If your leadership philosophy doesn’t include a higher sense of purpose, you may soon be losing your millennials.

According to a recent Deloitte survey, 66% of millennials expect to leave their current jobs by 2020.

Deloitte’s study revealed a major shift in leadership philosophy.

Millennials now represent a majority of the workforce.  Indeed, some of those surveyed were department heads (12%), senior management, and company board members (7%). They represent a shift in leadership philosophy that uses a new metric for success.
While lack of leadership opportunities was the #1 reason millennials felt the need to shop around on the job market, the #2 reason was a missing sense of higher purpose at their jobs.

Millennials measure success differently.

Survey questions about the reasons for wanting to leave revealed that there’s a huge gap in the way people measure success.
An overwhelmingly large percentage (87%) of millennials surveyed across the world believe that financial performance isn’t the only way to define success.
How do they measure a company’s worth, then?  Millennials place importance on the following factors:

  • job satisfaction
  • skills development
  • income improvements for employees
  • creating jobs
  • providing a product or services that makes the world a better place by improving people’s lives

Compared to traditional bottom-line measures of corporate success, this “wider purpose” set of metrics represents a real departure from the status quo.  The Deloitte team calls this the “purpose gap”.
So, what can companies do to close that gap?

Use your strengths to do things in the community.

Closing the purpose gap and satisfying Millennials’ desire to find a higher purpose at work isn’t easy.  Coming off as false by applying a slap-dash solution can easily backfire.
One step towards closing the gap is finding ways your company can integrate with the local community and get involved to instigate positive change.
By using your strength to do good things, there’s no question you’re increasing goodwill all around.  But simply writing a check donation check doesn’t exactly create that sense of higher purpose that millennials seek.

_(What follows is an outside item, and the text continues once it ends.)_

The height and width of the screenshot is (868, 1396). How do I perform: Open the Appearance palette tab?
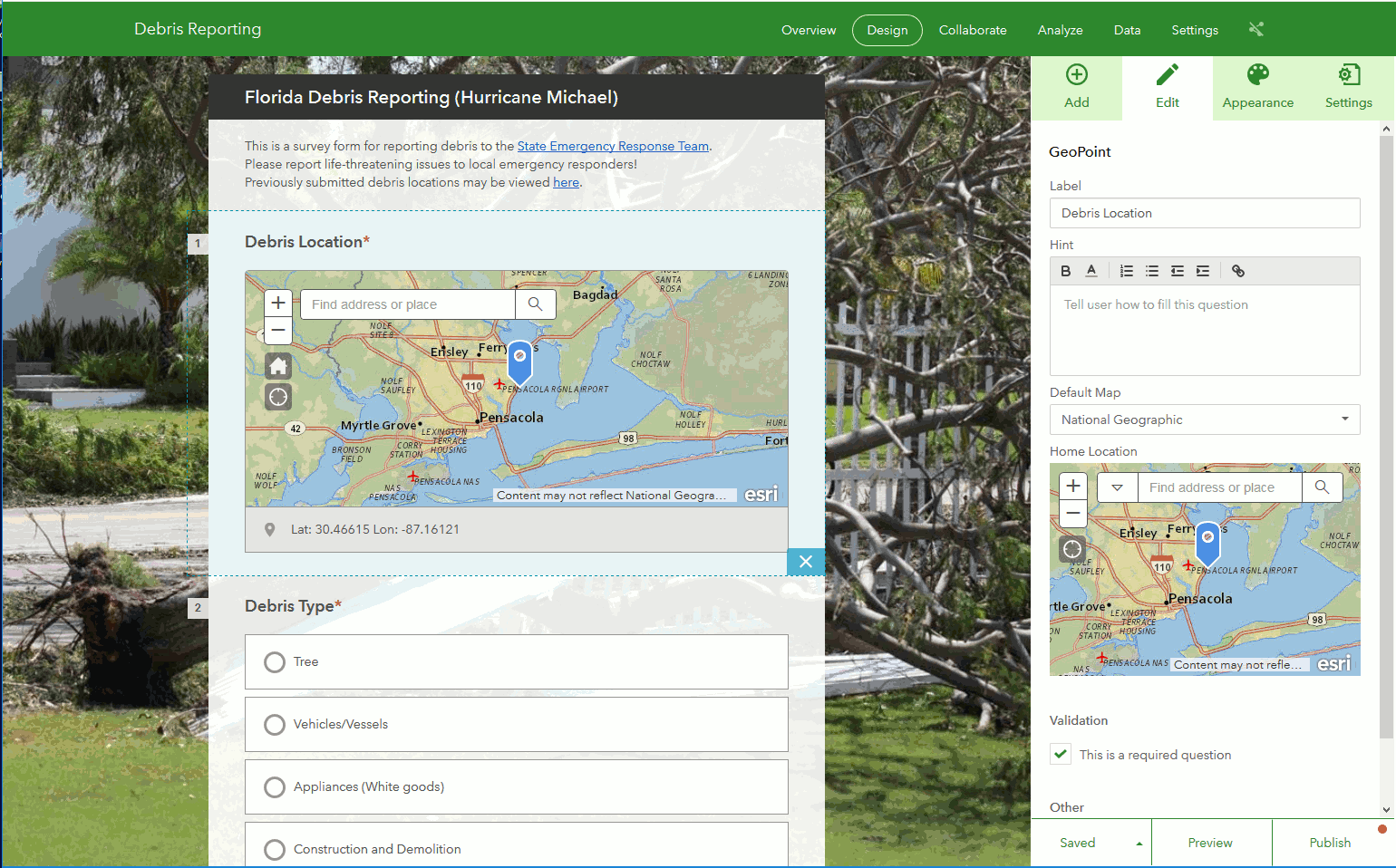[1257, 88]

Give everyone a chance to participate.

By choosing charity events that get everyone involved at all levels of your organization, you’re making it clear that doing good things is important.  Giving everyone the chance to participate in your corporate social responsibility program means you’re cultivating a sense of greater purpose…the kind that millennials seek.
An example is a charity team building workshop where mixed groups come together to build things for local charitable organizations.  From leadership on down, anyone can participate to do good things where the result is positive change both in the community and at work.  It’s part of a greater  leadership philosophy everyone can appreciate, even millennials!